The effectiveness of the proposed method was validated through sea trials involving two trajectories. In both cases, the proposed IPC-MGPA correcting the initial position error led to improved alignment accuracy and reduced DR position error compared with both the MGPA and RHA methods. Furthermore, to confirm that the improvement was not specific to the initial positions of these two paths, we defined multiple alignment segments with lengths of 20, 30, and 40 s within each trajectory and conducted independent experiments. Across these segments, the proposed method showed better performance in most segments and achieved lower mean errors and variances overall.
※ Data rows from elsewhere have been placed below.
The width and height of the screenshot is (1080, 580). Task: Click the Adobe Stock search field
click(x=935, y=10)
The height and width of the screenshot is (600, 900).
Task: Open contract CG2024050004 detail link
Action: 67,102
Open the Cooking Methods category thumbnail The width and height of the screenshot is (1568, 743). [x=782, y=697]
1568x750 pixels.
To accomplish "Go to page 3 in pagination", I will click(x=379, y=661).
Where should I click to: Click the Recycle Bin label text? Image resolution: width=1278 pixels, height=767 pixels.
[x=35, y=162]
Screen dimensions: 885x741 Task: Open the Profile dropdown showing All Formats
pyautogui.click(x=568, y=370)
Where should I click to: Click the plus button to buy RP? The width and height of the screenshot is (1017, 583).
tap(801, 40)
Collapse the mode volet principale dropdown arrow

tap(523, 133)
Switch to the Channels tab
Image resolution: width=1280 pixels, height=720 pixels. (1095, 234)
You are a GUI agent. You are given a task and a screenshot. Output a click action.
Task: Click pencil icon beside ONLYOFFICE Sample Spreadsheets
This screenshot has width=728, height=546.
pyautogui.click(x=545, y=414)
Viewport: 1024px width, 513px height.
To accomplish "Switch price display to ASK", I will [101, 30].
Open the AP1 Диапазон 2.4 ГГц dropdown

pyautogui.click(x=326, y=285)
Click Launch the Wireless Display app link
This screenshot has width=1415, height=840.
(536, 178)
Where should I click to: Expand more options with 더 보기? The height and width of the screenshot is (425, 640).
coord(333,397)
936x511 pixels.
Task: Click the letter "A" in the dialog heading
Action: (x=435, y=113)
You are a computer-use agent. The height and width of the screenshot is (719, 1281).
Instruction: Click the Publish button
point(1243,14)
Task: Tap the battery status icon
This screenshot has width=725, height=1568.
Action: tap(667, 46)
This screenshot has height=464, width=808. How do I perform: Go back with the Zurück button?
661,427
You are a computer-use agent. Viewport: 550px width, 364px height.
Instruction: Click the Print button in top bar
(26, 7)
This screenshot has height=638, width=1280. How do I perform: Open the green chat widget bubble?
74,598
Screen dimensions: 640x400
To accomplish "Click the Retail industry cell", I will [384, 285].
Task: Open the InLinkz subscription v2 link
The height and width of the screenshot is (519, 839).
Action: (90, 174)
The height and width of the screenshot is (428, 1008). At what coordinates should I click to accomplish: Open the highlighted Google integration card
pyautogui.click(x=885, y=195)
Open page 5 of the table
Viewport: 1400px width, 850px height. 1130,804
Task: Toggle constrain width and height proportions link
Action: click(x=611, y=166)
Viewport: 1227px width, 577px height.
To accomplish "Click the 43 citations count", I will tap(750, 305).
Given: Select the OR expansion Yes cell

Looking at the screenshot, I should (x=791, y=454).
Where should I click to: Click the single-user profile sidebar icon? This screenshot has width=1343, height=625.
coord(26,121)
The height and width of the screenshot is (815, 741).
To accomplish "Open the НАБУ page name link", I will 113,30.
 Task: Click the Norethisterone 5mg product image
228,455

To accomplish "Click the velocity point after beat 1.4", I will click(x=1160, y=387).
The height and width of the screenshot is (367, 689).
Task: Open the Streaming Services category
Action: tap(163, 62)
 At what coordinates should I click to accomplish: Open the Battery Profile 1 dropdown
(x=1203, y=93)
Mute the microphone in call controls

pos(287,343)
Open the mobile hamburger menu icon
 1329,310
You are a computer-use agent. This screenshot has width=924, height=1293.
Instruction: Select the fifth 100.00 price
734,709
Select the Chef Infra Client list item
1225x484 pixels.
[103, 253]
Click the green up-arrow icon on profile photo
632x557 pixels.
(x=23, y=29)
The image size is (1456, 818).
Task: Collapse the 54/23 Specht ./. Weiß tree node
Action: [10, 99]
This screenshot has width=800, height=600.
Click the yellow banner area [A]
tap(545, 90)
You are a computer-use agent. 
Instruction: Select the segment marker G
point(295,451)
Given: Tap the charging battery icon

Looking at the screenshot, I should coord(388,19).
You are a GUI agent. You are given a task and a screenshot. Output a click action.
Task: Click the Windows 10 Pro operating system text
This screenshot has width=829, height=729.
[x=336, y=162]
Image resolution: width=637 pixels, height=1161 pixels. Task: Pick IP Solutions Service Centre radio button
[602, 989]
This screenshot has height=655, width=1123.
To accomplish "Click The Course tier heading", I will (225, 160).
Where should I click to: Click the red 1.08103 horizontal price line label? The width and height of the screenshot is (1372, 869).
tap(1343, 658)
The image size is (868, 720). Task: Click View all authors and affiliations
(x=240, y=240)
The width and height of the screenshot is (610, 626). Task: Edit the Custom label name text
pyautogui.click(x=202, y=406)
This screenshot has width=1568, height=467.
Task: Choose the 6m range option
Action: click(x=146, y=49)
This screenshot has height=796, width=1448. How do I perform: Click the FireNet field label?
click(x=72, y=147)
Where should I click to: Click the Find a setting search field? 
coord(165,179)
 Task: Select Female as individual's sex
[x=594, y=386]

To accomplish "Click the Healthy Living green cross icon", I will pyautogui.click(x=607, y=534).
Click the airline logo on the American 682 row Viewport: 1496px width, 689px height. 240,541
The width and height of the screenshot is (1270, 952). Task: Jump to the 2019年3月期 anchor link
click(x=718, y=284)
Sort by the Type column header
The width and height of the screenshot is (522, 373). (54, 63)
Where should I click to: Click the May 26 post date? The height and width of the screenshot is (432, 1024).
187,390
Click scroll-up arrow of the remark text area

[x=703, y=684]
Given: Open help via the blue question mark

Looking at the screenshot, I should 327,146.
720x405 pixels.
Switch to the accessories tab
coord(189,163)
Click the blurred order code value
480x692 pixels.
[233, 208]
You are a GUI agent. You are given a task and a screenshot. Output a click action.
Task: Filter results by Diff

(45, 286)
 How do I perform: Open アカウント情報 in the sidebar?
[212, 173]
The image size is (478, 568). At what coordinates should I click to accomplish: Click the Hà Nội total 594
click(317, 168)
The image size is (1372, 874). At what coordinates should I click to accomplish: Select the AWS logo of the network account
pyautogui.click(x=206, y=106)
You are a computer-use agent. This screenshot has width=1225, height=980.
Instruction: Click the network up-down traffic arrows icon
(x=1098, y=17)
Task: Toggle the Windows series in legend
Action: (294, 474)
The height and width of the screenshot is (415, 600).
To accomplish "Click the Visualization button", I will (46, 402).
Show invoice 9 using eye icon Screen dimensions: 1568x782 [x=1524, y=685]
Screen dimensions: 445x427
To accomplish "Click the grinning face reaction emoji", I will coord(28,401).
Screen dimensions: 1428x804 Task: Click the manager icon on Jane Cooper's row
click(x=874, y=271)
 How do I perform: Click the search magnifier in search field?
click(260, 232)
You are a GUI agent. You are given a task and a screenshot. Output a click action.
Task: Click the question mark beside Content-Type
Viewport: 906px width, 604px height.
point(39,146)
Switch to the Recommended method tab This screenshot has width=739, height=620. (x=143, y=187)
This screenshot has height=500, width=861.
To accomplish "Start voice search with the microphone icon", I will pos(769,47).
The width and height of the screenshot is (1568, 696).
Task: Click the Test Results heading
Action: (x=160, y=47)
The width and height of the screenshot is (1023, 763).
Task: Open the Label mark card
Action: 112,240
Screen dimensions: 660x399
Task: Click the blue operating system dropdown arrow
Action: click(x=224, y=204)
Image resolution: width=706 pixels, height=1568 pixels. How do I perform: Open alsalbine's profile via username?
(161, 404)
These results demonstrate that compensating for the uncertainty in the GNSS-derived initial position enables more stable estimation of the initial heading.

This study evaluated the performance of the proposed method indirectly through navigation errors, as a high-precision reference heading was not available for direct validation. Future work should therefore include verification of the proposed method in an environment where such reference data can be obtained. Furthermore, the alignment process in this study relied on several assumptions for computational simplicity. Future study will also be necessary to develop alignment methods that account for these additional uncertainty factors.